In some embodiments, the pre-processing module 110 may receive the three-dimensional structure information 101 of the molecule. The three-dimensional structure information 101 of the molecule may include types and space distribution of the atoms forming the molecule. Additionally, the three-dimensional structure information 101 of the molecule may further include the type, physical and chemical properties, name, and the like of the molecule. The three-dimensional structure information 101 of the molecule may be in a form of a molecular diagram, or in a form that may represent the three-dimensional structure information 101 of the molecule. The pre-processing module 110 determines the initial representation of the atoms in the molecule based on the three-dimensional structure information 101 of the molecule. The initial representation of the atoms may be initial vector representation generated based on the properties of the atoms, space distribution, the properties of the molecule and other information. The initial representation of the atoms may be determined by utilizing multiple methods, which is not limited by the scope of the present disclosure.
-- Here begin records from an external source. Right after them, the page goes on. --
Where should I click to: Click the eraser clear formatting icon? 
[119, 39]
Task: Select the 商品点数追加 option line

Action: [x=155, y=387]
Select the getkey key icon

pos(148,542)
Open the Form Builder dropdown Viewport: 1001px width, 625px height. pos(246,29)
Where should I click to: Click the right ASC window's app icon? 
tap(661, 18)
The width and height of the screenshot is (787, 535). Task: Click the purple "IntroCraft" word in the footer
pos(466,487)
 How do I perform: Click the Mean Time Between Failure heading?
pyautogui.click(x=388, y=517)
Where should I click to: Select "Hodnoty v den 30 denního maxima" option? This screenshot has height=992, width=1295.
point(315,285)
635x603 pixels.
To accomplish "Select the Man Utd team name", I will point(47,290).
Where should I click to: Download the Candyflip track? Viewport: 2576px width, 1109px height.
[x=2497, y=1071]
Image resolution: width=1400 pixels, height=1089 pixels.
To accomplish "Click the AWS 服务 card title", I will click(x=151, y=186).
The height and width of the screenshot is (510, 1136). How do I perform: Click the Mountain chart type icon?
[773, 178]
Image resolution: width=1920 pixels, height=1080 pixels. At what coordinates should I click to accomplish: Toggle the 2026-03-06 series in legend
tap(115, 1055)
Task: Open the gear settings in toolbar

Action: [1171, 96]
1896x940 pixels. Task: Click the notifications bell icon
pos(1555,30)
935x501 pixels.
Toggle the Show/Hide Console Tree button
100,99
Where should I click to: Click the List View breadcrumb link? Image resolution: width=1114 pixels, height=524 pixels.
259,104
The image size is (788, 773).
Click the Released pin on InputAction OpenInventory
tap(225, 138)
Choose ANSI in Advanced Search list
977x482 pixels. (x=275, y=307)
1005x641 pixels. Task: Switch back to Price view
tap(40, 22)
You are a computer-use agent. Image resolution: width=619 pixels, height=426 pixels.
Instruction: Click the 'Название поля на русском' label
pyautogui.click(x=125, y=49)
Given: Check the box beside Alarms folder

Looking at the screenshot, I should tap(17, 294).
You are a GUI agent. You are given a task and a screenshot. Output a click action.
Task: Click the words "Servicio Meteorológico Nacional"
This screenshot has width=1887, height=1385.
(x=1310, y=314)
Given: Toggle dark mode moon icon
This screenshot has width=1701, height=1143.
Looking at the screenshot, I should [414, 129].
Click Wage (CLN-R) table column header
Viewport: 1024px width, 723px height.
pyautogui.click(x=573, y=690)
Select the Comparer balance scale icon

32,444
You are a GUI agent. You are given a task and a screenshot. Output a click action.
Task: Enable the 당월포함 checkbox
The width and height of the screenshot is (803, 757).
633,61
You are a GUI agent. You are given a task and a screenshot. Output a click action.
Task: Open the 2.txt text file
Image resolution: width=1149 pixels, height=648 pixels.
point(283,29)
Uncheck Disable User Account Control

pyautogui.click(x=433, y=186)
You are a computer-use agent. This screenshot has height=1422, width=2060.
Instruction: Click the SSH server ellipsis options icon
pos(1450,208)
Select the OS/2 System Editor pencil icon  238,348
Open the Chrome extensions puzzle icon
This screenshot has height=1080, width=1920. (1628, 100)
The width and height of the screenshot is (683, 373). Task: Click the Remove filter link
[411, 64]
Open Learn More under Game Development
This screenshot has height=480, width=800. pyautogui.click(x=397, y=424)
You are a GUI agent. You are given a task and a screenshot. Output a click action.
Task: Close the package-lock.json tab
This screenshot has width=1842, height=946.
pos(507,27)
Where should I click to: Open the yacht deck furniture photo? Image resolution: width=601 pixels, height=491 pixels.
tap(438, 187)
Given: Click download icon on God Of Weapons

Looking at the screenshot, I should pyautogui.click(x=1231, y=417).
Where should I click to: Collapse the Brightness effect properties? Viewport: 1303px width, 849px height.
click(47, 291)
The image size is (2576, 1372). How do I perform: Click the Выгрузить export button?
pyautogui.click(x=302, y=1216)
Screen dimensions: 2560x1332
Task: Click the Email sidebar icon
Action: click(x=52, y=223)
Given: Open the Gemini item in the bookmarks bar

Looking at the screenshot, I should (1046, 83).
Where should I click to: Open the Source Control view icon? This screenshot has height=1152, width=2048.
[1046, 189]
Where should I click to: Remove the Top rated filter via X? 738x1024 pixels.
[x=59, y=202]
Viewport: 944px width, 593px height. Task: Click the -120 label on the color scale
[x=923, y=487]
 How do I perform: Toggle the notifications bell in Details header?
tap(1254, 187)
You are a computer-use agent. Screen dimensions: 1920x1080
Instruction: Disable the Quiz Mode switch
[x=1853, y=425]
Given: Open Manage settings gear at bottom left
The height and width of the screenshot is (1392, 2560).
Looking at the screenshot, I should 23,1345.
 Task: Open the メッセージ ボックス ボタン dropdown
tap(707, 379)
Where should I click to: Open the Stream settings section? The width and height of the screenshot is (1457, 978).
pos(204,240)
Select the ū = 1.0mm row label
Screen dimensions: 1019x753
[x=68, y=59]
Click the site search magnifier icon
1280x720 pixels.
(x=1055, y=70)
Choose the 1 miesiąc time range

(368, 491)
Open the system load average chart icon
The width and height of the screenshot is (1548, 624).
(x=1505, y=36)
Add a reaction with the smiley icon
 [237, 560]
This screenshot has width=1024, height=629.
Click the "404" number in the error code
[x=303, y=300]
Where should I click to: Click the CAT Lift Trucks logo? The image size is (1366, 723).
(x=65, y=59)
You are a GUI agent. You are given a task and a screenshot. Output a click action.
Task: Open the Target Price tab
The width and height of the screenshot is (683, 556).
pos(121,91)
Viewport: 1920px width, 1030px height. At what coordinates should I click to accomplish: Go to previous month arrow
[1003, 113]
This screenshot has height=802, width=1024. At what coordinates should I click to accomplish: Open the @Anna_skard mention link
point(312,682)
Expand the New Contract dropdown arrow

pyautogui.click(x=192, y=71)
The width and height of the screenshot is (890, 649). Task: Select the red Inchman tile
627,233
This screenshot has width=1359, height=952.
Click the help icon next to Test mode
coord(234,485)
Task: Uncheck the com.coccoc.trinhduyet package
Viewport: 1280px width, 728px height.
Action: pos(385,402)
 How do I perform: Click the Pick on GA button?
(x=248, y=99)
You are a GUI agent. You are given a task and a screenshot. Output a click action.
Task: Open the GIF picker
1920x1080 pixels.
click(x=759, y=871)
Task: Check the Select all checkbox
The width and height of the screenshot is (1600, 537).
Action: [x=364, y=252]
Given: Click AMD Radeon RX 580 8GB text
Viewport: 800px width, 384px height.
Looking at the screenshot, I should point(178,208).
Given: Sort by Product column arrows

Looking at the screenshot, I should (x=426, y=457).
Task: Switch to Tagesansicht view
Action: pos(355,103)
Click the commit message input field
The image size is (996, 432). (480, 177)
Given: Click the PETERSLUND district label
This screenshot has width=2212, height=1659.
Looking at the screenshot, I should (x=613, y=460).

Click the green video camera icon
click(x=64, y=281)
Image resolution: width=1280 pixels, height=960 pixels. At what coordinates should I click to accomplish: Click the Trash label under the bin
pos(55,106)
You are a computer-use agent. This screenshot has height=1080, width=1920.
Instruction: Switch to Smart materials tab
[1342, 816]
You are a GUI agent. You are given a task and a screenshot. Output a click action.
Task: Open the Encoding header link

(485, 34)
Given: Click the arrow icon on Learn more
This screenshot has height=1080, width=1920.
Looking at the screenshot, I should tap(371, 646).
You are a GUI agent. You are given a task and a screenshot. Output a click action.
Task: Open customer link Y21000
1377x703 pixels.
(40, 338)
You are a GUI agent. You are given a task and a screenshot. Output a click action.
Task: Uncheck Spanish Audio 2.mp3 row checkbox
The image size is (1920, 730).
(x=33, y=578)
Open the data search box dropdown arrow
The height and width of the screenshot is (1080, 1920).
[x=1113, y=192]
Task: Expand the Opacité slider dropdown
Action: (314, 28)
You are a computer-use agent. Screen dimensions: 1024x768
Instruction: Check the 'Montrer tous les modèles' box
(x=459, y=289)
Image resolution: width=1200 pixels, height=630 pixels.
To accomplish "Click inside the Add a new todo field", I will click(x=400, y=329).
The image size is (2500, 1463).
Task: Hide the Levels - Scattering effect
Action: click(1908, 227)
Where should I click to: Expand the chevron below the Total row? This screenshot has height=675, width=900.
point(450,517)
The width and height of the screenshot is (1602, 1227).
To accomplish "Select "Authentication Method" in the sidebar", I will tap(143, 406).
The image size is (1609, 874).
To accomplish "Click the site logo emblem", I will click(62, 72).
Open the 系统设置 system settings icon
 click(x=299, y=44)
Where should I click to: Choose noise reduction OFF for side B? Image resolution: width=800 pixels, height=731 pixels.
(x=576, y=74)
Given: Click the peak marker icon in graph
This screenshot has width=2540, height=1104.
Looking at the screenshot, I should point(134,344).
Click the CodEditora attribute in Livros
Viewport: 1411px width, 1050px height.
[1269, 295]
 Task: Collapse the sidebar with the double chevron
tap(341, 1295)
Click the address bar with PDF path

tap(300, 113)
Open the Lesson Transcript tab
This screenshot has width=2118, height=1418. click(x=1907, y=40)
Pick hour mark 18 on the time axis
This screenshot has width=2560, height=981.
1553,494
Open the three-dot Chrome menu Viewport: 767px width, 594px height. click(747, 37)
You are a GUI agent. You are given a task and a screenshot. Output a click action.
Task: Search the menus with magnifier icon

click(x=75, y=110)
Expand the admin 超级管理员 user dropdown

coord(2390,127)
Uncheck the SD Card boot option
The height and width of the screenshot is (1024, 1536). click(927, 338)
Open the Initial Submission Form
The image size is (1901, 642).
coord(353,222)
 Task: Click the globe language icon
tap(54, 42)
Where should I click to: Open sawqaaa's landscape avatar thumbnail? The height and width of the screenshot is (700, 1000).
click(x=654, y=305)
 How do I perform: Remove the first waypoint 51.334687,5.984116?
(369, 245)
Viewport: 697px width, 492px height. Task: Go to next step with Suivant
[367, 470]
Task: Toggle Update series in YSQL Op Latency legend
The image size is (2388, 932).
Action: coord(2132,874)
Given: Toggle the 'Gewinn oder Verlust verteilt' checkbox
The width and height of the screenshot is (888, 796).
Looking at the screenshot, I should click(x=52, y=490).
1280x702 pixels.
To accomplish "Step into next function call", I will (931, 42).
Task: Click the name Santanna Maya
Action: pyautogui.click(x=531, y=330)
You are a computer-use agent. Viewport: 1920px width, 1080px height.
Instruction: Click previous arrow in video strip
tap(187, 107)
The pre-processing module 110 may also determine the space distribution of the atoms based on the three-dimensional structure information 101 of the molecule. The pre-processing module 110 may construct an edge between the atoms of which distance between each other is less than a threshold distance (for example, 3 angstroms). The pre-processing module 110 may determine the characterization of the distance between the atoms connected by the edge based on the three-dimensional structure information 101 of the molecule. In some embodiments, the characterization of the distance may be obtained by vectorizing the distance between the atoms. For example, the distance between the atoms may be discretized to obtain the one-hot encoding of the distance. Based on the one-hot encoding of the distance, the characterization of the distance may be obtained.
The pre-processing module 110 may also determine an included angle between neighbor edges connected with the same atom based on the three-dimensional structure information 101 of the molecule. In some embodiments, a polar coordinate system may be utilized to represent the three-dimensional structure information 101 of the molecule. In this case, the included angle between the neighbor edges may be calculated more easily. For example, a first edge connected with a first atom may be taken as a polar axis, and the first atom is taken as a pole. The pre-processing module 110 may determine an included angle between each of the other edges except the first edge in the neighbor edge connected with the first atom and the first edge to obtain multiple included angles. In some embodiments, the included angle may be represented by using (θ, φ), and θ and φ may be in a range of 0 to 180°.
The pre-processing module 110 may input the initial representation of the atoms, the characterization of the distance between the atoms and the multiple included angles determined based on the three-dimensional structure information 101 of the molecule into the graph neural network module 120. The graph neural network module 120 may be a graph neural network that outputs the feature representation of the molecule based on the above input data.
In some embodiments, the atom-edge determination module 131 may determine the initial representation of the edges connecting the atoms based on the initial representation of the atoms and the characterization of the distance between the atoms. The initial representation of the edges may be one-dimensional vector representation. In some embodiments, the initial representation of the atoms connected by the edge and the characterization of the distance may be concatenated to determine the initial representation of the edges. Alternatively, the average value of the initial representation of the connected atoms and the characterization of the distance may be concatenated to determine the initial representation of the edges.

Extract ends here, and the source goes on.